# Bonding wires on my concentrator table



## kurtak (Mar 13, 2016)

Ran some chip ash on my concentrator table the other day & thought you guys would enjoy some pics

Kurt


----------



## crbaker41 (Mar 13, 2016)

how many pounds of chips to get that? very nice


----------



## ettran (Mar 13, 2016)

hi , geat job kurt. still saving some up for you , ed.


----------



## denim (Mar 13, 2016)

I'll be waiting for the picture of the bar, or button, you get from that. I presume I contributed to that to some degree. Thanks for the picts.
Dennis


----------



## glorycloud (Mar 14, 2016)

Nice!


----------



## Anonymous (Mar 14, 2016)

Looks great Kurt. 

Fantastic to see someone doing it properly.


----------



## FrugalRefiner (Mar 14, 2016)

Watch out Kurt! We can almost see what you look like in the reflection on that third picture. :lol: 

Dave


----------



## gaurav_347 (Mar 15, 2016)

Sir,

That looks Awesome. A few questions. Are you able to get all the gold out from these chips that you processed? What kind of shaker table are you using?

Thanks and Regards,
Gaurav


----------



## acpeacemaker (Mar 15, 2016)

I see the bonding wires, but where's the gold? :lol: :lol: :lol:


----------



## Geo (Mar 16, 2016)

A large part of the brown in those pictures is copper. Some of the magnetics will be copper coated iron. The actual bonding wires is the light yellow color near the top. You can see a clear distinction between the bright yellow gold metal and the dull brown copper metal. It truly is a beautiful sight though. Good work.I am in the panning stage. I will try to post a vid of me panning bonding wires by hand in a day or two. I will be doing it tomorrow but as slow as youtube uploads, it might be the day after before it goes public.


----------



## kurtak (Mar 18, 2016)

Sorry for the delay in posting anymore here but have been quite busy taking advantage of the few day of "way" above normal temps we had doing other things --- temps are back "down" to normal again 

So here are a couple pics of the "first" drop on the bonding wires - I did a 2 gram test melt & was not happy with it so it will now go for a second refine

This was from about 11.75 pounds of N/S BGAs (back tops only) & yes the yield may seem low but that is actually by intent --- (at 4 grams/lb 11.75 pounds would be an expected yield of about 47 grams & I got only 35.3 grams recovered powder - so 12g under expected)

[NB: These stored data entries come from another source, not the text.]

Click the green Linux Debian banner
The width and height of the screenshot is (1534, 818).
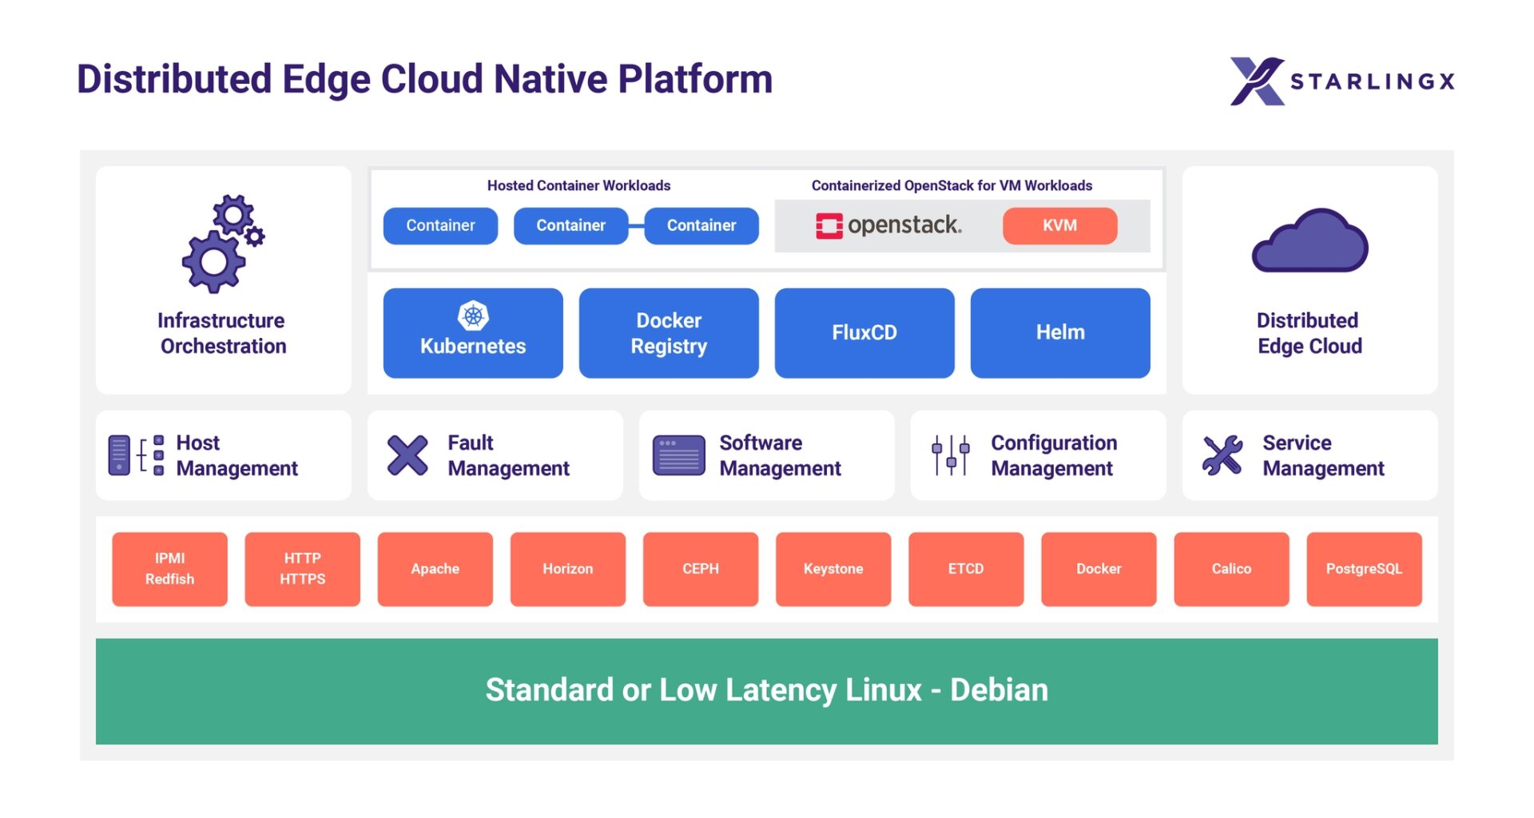[766, 691]
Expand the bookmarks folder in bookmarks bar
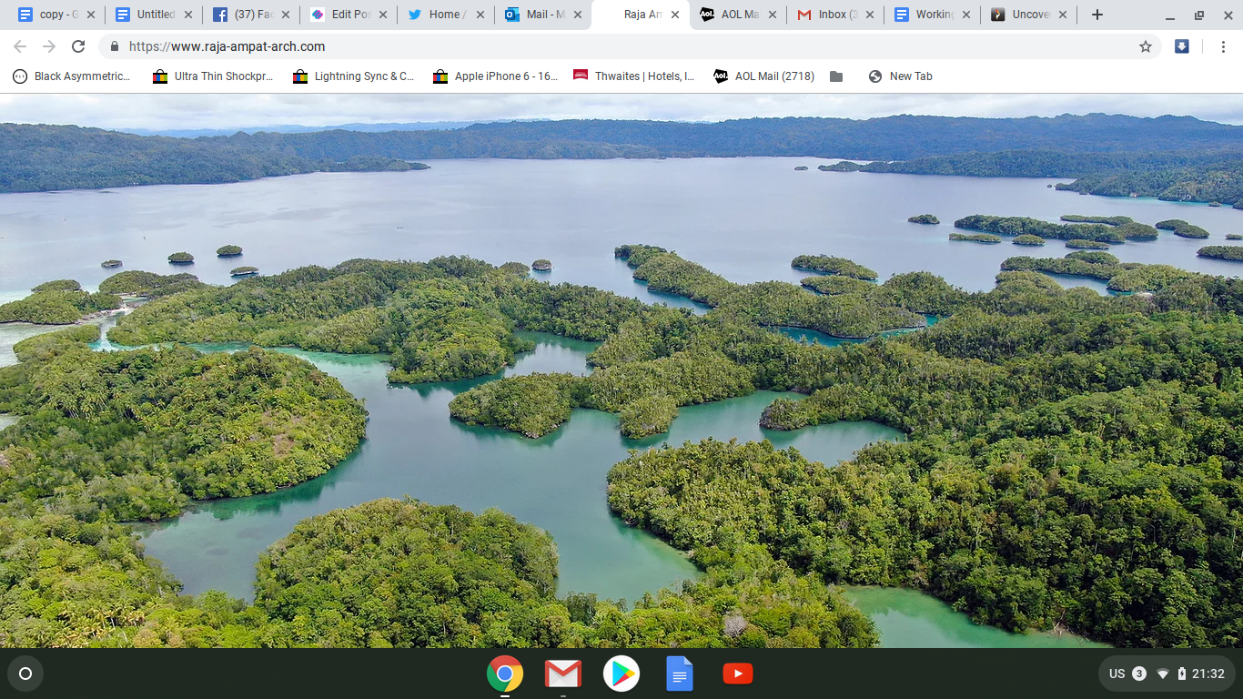Screen dimensions: 1243x699 pyautogui.click(x=836, y=76)
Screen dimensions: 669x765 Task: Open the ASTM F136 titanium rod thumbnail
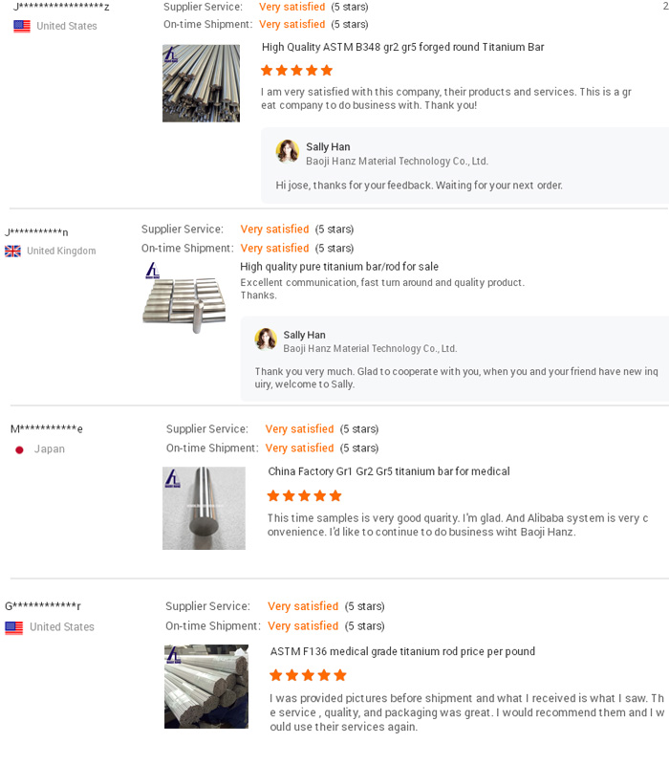[206, 687]
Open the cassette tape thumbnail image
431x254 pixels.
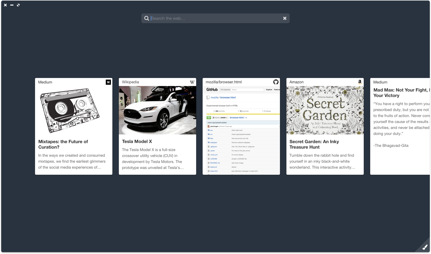pyautogui.click(x=70, y=110)
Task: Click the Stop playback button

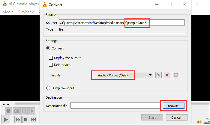Action: [x=26, y=120]
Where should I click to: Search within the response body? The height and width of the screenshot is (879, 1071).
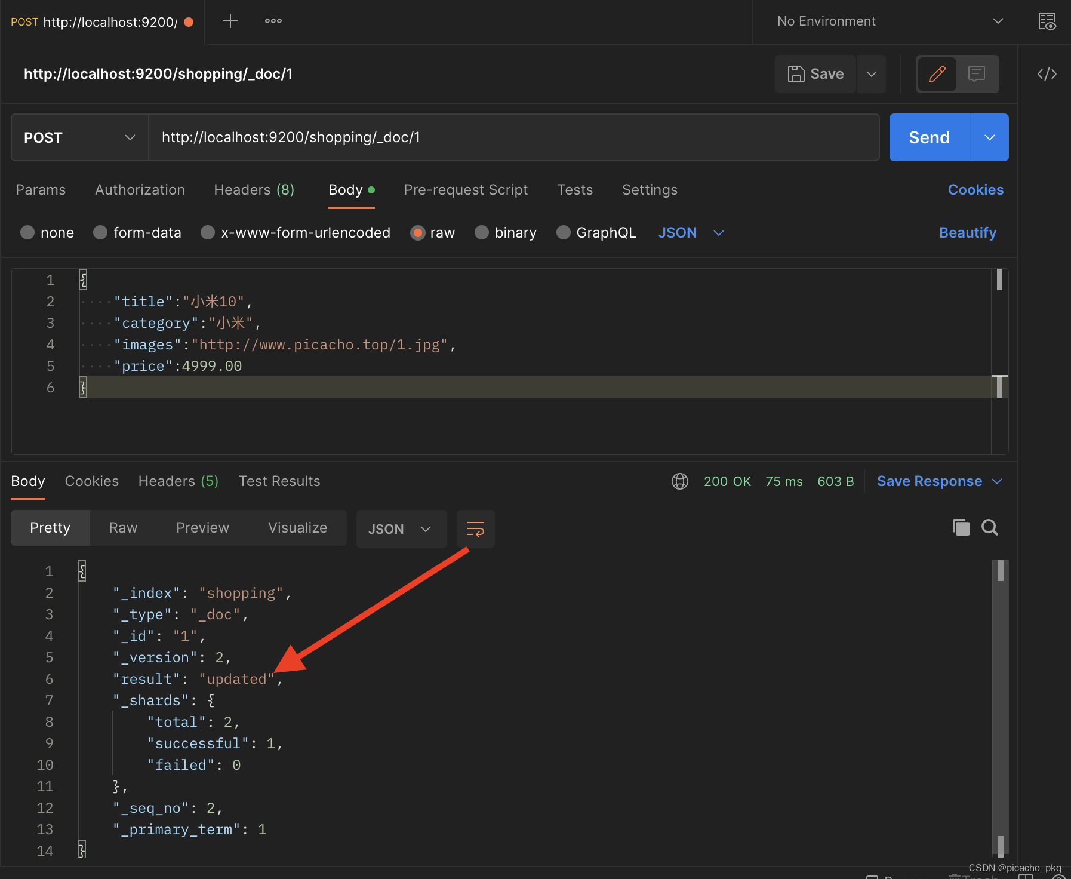(x=990, y=527)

Here is the thing --- because of the high bonding wire content in BGAs I do a down & dirty fast run when concentrating them to get the bulk of the gold on the "first" run - meaning I run both the water flow & the ash feed rate faster then you would to catch all the gold on this first run - meaning I know I am going to wash gold off in this first run --- & I do so for good reason

Because BGAs have a high concentration of bonding wires to start with - they also (as Geo pointed out) have a "very" high concentration of "very" fine copper wires - fine enough to go though my 80 mesh sifting screen

This high wire content in BGA ash (both copper & gold) hinders the washing process in that as they collect at the head of the table they also become a trap for the ash its self - if - you try to run the water flow slow enough to "not" wash wire off with the ash - which in turn means you don't actually get a good "concentrate"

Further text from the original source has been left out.